Hindustan Times | ByKhalid Mohamed, Mumbai
May 31, 2008 12:50 PM IST

The actress speaks to Khalid Mohamed on 'weighty' issues, status of her relationship with Saif Ali Khan and not doing films with Bachchans.

With Bebo, there is a connection. I keep wondering what the Kapoor gal is up to. She's zero-size-this-zerosize-that. She's with Saif Ali Khan here, there, everywhere. She's one of the very few heroines whose name can sell a movie project. And she's one of the very few heroines who can carry off a conversation, without the usual oooh-that's-so-off-the-record. So here's Kareena Kapoor, in Melbourne, unedited, in conversation with Khalid Mohamed.

And how are we Beboo?
It's been Melbourne, Melbourne, Melbourne, it's been 25 days here. I won't be back in Bombay till August. Just imagine..

Imagine!
In between I go to the IIFA at Bangkok, I'm performing there.

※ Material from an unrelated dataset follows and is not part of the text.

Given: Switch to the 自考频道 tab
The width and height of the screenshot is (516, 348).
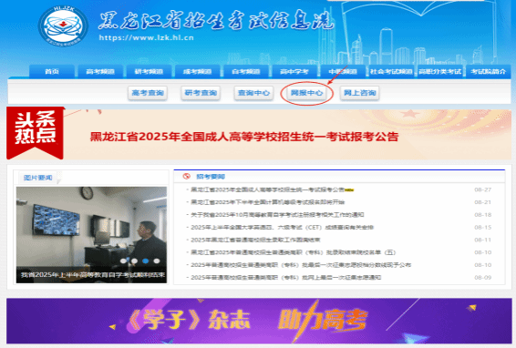Looking at the screenshot, I should click(246, 71).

IIFA and you? Isn't a certain family associated with these awards?
Family? Ya but so, Khaled, you know how professional I am.

It's Khalid. And I don't know how professional you are.
See, I'm performing Khaled. Jab We Met is one of the films of the year, it has been nominated. I've been invited. I've been paid a hefty sum.

Stop this hefty business. Would you do anything for money, girl?
What're you saying Khaaals? No way. It's because of Jab We Met, and this year I've been to all the award functions.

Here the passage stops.